Zehn Tote bei Flugzeugunglück auf den Bahamas

Polizei
© Patrick Seeger/dpa

Unfälle

Nassau (dpa) - Bei einem Flugzeugabsturz am Nationalfeiertag der Bahamas sind auf dem Inselstaat im Atlantik zehn Menschen ums Leben gekommen. Ein eigentlicher Festtag sei zu einem «Tag der Trauer» geworden, sagte Ministerpräsident Philip Davis, nachdem die Polizei den Tod des Piloten und der mindestens neun weiteren Menschen an Bord bestätigt hatte. Die Staatsangehörigkeit der Opfer ist bisher nicht bekannt.

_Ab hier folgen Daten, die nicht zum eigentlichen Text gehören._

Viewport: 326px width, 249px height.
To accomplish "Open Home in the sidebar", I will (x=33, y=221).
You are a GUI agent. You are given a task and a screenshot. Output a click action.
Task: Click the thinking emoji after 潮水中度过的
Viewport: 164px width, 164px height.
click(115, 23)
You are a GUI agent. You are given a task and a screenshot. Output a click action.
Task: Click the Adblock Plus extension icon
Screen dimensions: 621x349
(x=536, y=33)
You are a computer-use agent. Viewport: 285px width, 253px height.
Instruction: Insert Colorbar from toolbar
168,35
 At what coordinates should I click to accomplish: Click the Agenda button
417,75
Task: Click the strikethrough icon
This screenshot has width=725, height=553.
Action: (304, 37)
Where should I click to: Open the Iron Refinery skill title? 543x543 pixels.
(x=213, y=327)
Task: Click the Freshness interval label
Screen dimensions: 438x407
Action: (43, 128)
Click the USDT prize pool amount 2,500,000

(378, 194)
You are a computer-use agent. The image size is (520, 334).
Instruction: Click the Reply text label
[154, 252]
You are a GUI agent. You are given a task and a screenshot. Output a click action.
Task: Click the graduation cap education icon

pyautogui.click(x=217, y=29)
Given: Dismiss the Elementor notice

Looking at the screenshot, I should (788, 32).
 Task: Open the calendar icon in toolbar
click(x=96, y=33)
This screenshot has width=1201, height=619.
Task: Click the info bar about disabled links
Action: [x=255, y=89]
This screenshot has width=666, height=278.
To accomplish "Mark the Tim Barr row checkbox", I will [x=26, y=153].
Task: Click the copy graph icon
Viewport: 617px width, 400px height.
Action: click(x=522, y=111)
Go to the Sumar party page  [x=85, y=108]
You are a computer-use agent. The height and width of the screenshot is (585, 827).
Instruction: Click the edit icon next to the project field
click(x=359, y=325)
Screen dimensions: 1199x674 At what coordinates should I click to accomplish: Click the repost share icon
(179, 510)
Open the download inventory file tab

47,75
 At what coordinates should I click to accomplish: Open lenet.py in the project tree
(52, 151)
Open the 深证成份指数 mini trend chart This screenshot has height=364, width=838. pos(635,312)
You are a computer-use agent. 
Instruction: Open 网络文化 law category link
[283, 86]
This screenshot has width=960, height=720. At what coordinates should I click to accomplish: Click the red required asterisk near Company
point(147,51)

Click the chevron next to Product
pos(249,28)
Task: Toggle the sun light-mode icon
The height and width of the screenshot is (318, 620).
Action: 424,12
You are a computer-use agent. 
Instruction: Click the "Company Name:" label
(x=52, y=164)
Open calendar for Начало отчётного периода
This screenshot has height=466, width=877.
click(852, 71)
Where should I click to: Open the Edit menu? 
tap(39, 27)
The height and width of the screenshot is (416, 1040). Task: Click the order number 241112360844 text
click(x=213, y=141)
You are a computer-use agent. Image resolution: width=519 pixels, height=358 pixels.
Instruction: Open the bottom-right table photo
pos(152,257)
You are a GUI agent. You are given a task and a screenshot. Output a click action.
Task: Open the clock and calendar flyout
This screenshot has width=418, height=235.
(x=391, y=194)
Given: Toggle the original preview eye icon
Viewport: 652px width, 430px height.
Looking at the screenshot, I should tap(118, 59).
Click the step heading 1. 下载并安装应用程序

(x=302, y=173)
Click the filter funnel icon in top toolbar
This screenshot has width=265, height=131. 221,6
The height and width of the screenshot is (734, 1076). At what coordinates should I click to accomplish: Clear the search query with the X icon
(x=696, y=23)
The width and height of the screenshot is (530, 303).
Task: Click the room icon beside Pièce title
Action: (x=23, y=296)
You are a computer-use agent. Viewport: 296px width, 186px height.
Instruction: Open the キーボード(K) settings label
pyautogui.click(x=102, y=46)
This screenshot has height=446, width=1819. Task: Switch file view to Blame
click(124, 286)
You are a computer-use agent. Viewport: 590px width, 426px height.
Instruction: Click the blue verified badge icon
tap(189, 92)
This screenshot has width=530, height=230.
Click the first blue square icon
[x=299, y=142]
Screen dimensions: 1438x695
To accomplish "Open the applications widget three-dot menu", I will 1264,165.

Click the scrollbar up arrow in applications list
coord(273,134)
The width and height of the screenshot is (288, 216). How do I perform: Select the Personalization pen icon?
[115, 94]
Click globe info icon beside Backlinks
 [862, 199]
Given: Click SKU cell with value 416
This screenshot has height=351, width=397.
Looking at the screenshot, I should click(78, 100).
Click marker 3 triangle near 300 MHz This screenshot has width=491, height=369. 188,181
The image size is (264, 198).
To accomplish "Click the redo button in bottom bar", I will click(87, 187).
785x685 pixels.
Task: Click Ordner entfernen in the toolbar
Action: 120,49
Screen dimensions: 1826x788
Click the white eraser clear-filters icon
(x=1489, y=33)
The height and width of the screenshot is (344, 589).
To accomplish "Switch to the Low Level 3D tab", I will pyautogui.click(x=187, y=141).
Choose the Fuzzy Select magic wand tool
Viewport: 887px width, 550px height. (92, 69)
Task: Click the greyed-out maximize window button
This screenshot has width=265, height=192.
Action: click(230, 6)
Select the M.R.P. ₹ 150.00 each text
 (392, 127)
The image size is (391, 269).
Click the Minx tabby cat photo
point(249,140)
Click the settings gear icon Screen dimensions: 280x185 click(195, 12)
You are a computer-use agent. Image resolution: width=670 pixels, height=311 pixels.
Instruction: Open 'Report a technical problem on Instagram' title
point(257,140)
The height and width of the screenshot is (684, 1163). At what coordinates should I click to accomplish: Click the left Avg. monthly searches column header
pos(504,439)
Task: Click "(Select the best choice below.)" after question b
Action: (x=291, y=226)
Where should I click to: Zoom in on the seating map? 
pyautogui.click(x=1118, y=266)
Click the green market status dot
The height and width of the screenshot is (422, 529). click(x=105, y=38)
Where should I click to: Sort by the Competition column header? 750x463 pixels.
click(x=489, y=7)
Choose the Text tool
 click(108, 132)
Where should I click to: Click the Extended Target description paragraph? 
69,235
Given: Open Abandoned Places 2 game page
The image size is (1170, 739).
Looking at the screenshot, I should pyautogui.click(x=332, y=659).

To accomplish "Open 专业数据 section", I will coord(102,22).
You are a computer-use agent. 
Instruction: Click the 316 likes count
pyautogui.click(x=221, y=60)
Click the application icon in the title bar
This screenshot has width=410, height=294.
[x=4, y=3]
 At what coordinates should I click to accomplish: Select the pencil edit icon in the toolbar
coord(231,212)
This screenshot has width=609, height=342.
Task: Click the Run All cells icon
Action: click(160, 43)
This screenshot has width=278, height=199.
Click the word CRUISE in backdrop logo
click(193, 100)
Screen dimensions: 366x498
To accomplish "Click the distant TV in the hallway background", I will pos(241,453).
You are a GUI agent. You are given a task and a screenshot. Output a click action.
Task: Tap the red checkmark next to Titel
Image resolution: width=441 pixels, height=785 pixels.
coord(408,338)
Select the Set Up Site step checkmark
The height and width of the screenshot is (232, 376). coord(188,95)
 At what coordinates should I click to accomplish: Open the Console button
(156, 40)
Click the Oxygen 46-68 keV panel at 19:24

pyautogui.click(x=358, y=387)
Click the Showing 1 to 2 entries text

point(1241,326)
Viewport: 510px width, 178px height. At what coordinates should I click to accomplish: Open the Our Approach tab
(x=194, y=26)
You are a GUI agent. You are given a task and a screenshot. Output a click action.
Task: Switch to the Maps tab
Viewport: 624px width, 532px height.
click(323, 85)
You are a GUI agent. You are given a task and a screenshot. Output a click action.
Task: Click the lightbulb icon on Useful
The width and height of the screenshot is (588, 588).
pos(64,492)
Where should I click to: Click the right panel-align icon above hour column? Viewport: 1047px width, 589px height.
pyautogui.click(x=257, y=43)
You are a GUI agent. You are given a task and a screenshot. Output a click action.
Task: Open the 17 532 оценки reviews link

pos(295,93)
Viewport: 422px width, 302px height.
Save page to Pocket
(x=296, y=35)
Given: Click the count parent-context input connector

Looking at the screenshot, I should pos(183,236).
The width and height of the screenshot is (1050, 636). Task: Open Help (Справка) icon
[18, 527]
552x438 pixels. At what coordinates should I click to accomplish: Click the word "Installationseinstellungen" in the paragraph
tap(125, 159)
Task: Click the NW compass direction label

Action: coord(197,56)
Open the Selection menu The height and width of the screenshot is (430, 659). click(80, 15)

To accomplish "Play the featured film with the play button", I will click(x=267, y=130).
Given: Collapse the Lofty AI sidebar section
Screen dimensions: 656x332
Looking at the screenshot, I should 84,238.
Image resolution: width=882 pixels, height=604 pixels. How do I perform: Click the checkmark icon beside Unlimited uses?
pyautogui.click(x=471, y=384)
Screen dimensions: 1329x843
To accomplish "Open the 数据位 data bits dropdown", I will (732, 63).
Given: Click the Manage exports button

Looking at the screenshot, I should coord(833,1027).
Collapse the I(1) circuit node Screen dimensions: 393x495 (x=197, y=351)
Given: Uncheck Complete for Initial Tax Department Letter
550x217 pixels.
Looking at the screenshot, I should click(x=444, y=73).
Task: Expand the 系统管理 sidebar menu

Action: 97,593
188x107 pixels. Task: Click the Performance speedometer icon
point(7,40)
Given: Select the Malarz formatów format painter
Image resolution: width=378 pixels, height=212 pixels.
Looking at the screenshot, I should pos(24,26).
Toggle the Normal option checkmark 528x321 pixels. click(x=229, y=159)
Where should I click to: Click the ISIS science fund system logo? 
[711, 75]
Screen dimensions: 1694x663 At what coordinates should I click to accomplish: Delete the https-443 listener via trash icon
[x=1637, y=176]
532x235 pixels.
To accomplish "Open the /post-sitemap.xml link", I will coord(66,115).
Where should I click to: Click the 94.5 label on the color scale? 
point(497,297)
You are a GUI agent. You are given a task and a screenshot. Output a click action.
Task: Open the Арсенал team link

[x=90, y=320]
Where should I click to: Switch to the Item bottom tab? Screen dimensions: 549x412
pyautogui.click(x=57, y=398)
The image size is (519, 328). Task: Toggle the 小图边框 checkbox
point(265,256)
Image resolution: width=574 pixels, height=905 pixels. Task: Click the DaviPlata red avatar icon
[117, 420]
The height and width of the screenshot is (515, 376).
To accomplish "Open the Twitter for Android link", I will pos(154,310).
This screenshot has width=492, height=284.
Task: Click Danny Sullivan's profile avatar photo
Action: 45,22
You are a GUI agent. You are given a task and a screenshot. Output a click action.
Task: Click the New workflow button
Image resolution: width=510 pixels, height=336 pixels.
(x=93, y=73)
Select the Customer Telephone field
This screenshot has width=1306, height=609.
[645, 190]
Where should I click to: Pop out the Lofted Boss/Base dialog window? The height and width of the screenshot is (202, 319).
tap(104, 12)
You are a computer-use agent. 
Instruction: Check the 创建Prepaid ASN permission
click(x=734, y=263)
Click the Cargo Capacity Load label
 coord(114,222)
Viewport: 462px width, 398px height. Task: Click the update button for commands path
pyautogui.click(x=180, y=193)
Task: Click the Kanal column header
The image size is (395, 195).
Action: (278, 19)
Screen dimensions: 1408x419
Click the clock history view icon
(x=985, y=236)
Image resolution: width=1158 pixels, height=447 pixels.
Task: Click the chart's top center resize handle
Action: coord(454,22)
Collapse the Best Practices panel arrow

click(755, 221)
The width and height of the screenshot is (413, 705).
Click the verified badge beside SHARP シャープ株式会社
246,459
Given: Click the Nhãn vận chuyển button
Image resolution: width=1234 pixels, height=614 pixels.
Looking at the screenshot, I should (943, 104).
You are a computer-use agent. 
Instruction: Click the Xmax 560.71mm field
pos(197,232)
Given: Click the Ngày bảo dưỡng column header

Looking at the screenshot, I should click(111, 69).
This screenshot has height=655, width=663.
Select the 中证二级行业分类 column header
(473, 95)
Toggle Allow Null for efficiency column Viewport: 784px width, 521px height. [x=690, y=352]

Der Unfall ereignete sich im nördlichen Teil von Andros, der größten Inselgruppe der Bahamas. Die Cessna 402 der örtlichen Fluggesellschaft Flamingo Air sei vom internationalen Flughafen der Hauptstadt Nassau in Richtung San Andros Airport unterwegs gewesen, als es zu dem Unfall kam, teilte die Behörde zur Untersuchung von Flugunfällen AAIA mit. «Das Flugzeug soll Berichten zufolge in Schwierigkeiten geraten und vor der Landung in ein Gebüsch gestürzt sein», hieß es in der Mitteilung der AAIA. 

Die Fluglinie teilte mit, mit den zuständigen Behörden zusammenzuarbeiten, um die Umstände des Unfalls zu klären. Am selben Tag hatte es laut Luftfahrtministerium auf einem anderen Flugzeug derselben Fluglinie einen Brandvorfall gegeben. Die verantwortliche Fluglinie wurde Medienberichten zufolge vorübergehend vom Flugbetrieb suspendiert. 

Am 10. Juli feiern die Bahamas die Unabhängigkeit von Großbritannien, die 1973 erlangt wurde.